Just a couple of blocks away, the Myriad Botanical Gardens offered a natural fit for the addition of sixth grade, said Joe Pierce, the head of school.

But school leaders believe a new building will eventually be needed for middle and high school grades, which will also require additional funding.

“I don’t think we have any other available space for a high school, so we will need to be in the next bond election,” said Bob Ross, president of the Inasmuch Foundation and vice chair of the John Rex board.

During a ceremony earlier this summer to officially open the new middle and high school at Myriad Botanical Gardens, Ross said he envisions a mid-high facility near the Oklahoma River that could draw students from multiple elementary schools in the Oklahoma City district.

An effort to include a new downtown high school in a future district bond could put a spotlight on the district’s relationship with John Rex, especially as it continues to discuss the closure of other schools and overcrowding in some parts of the district.

John Rex’s contract also includes a partnership with OKC Quality Schools, a nonprofit that appoints some members of the school’s board.
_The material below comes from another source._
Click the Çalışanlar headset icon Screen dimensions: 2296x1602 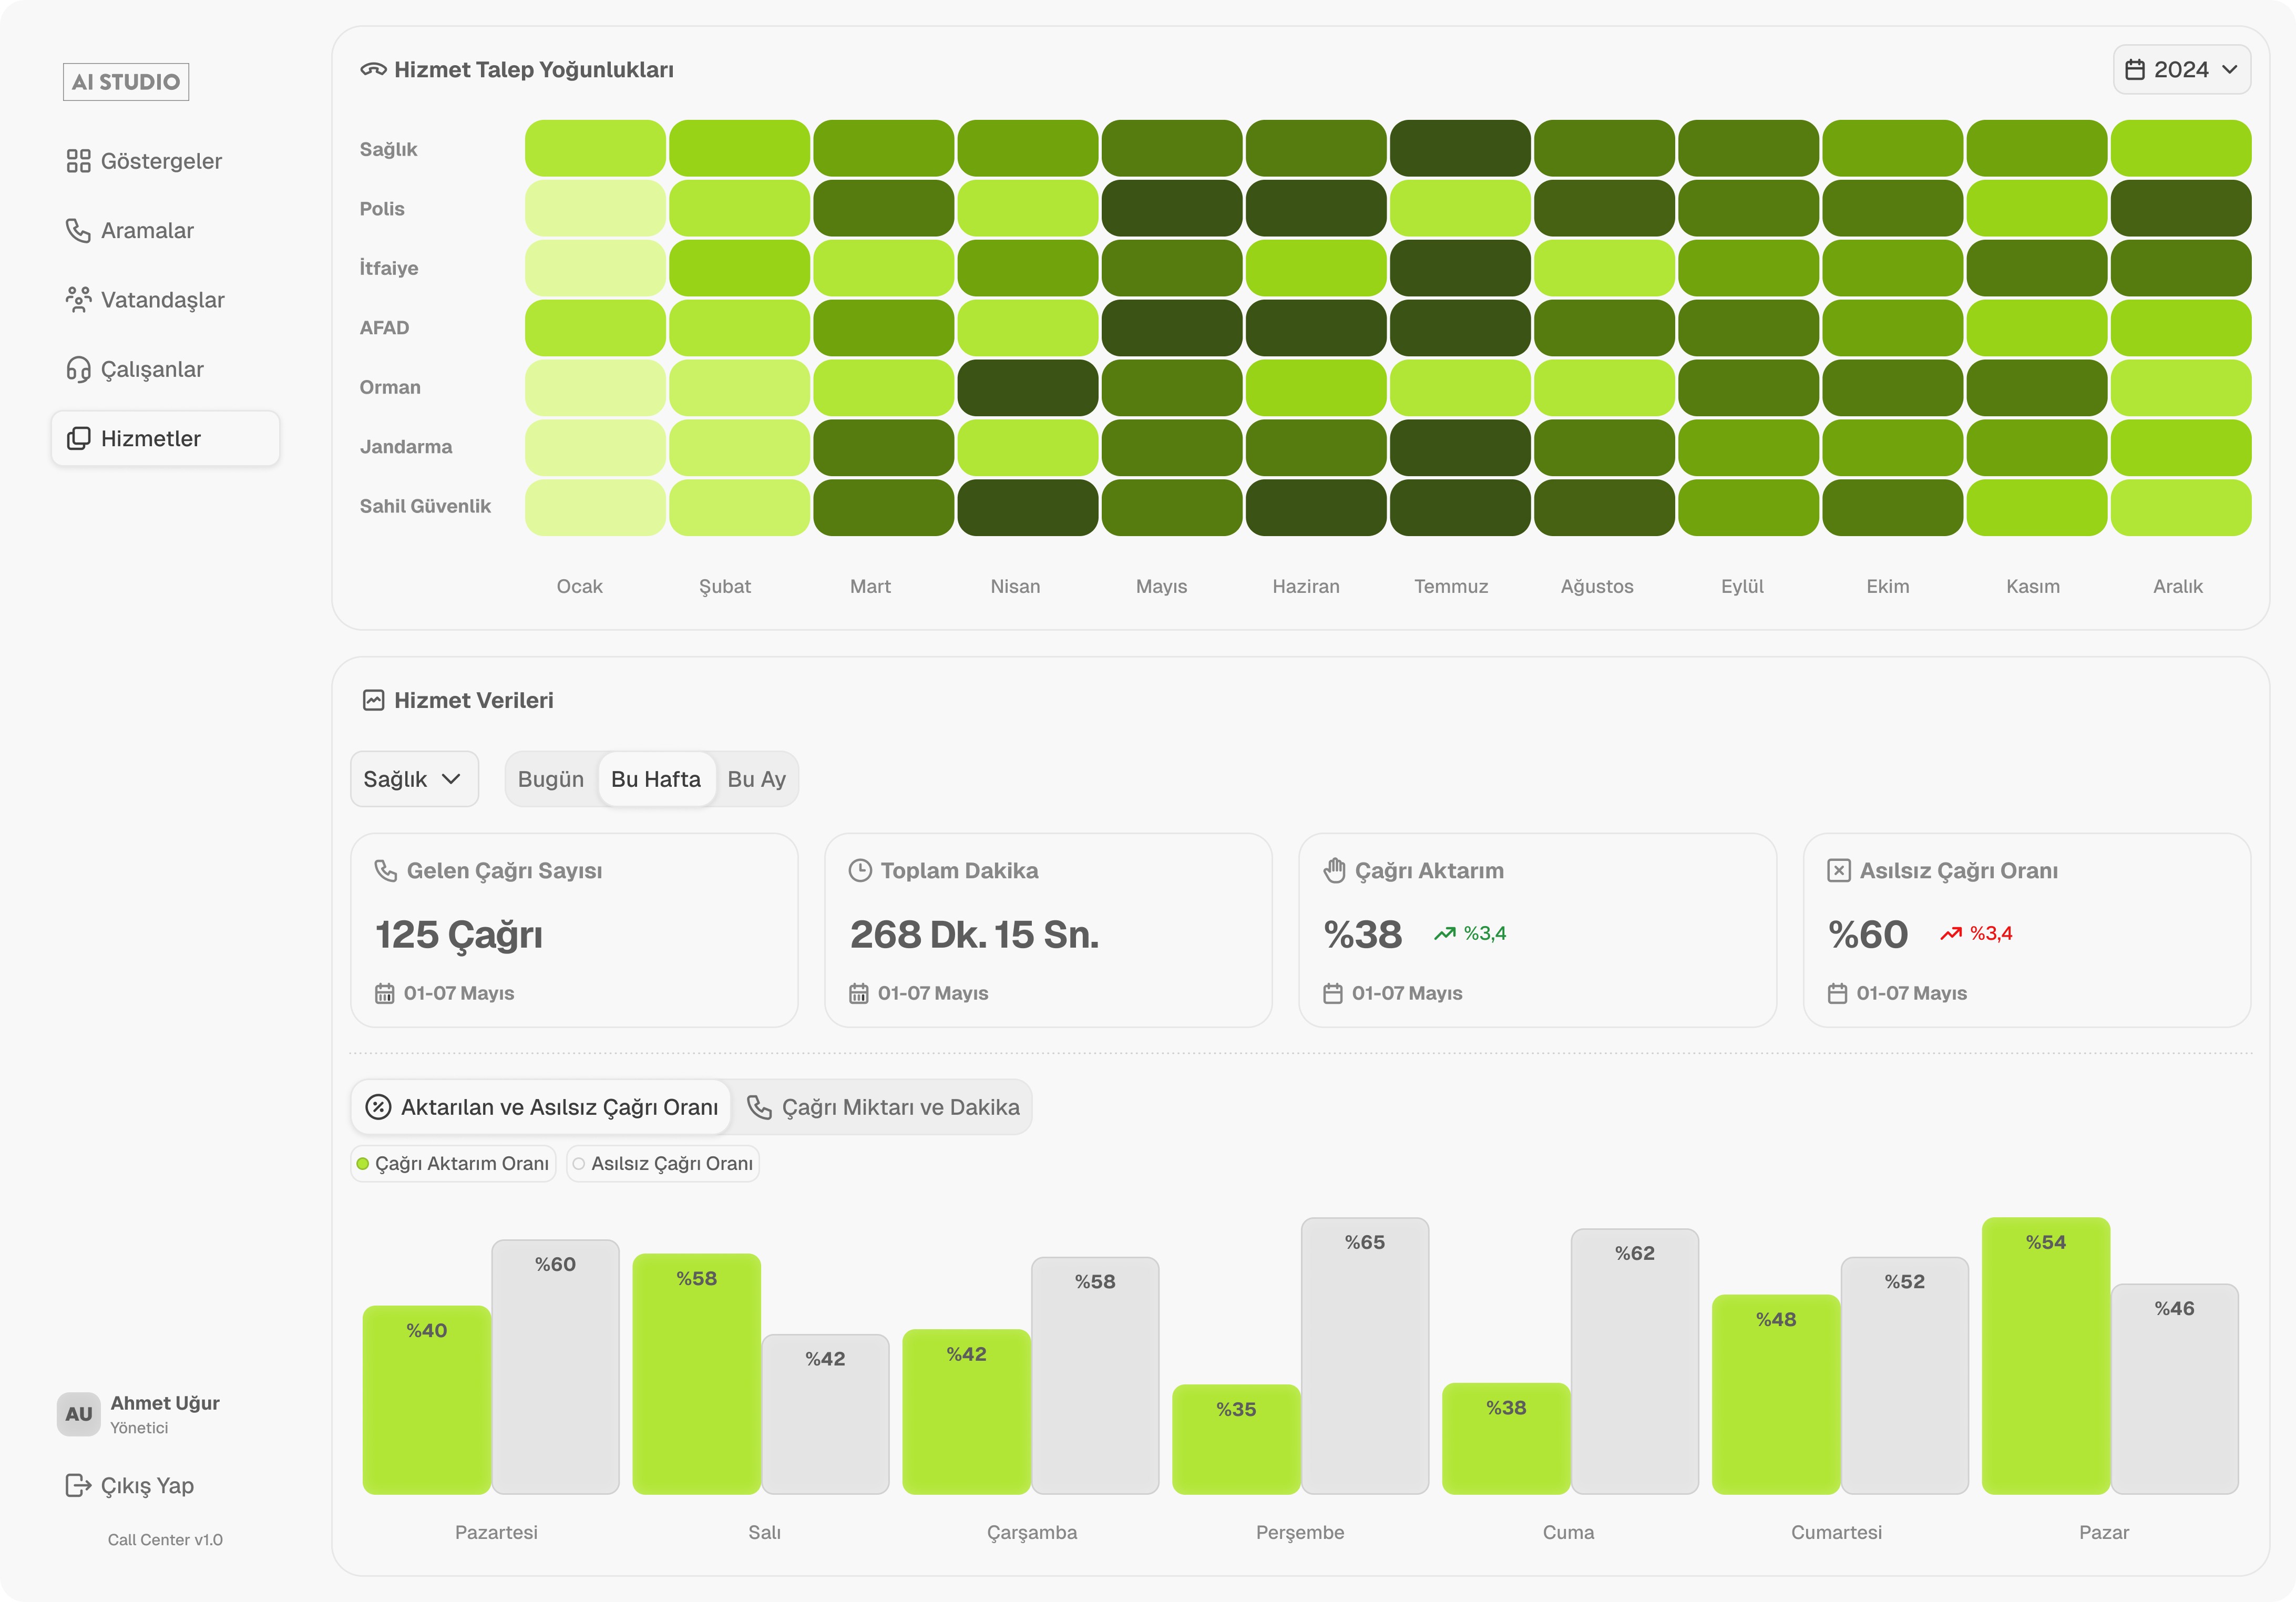coord(78,370)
Phil Horning, a former OKCPS board member and current member of the John Rex board, believes the relationship between John Rex and the district should include an effort to duplicate the school’s success at other Oklahoma City schools.

“This model is replicable,” Horning said.

Carrie Jacobs, an OKCPS school board member and a John Rex parent, said John Rex is a “successful school,” but she said replicating it at other schools could be a challenge given the demographic differences.

“When you look at John Rex, it is a school of great racial diversity,” Jacobs said. “But it is not a school of great socioeconomic diversity.”

Around 40 percent of John Rex students qualify for free and reduced-price lunch due to low household income levels, compared to more than 90 percent at most Oklahoma City schools.

Jacobs said the school also benefits from strong community and corporate support, which she would love to see at other schools.

“It’s a wonderful school but how could it not be wonderful?” Jacobs said. “(Teachers) get paid some of the most in the state, they have the smallest class sizes in the district and there is really deep community involvement. That’s always going to turnout well and I’d love to see that type of support at our other schools.”

The John Rex middle school expansion was partially funded through a $1 million grant from the Inasmuch Foundation, along with another $600,000 through a U.S. Department of Education grant.

It’s list of sponsors also includes the Walton Family Foundation, Devon Energy, the Oklahoman Media Company and American Fidelity.

Part of the school’s attraction is its location in the heart of downtown and proximity to some of the city’s most prominent institutions.

Myers, one of the new middle school teachers, listed off numerous educational and cultural establishments within walking distance that he said gives students access to resources unheard of almost anywhere else in the state.

“Not to mention being on location at the Myriad Gardens and using the botanical gardens and having some science lessons and other things there,” Myers said. “The resources are abundant and I’m very excited.”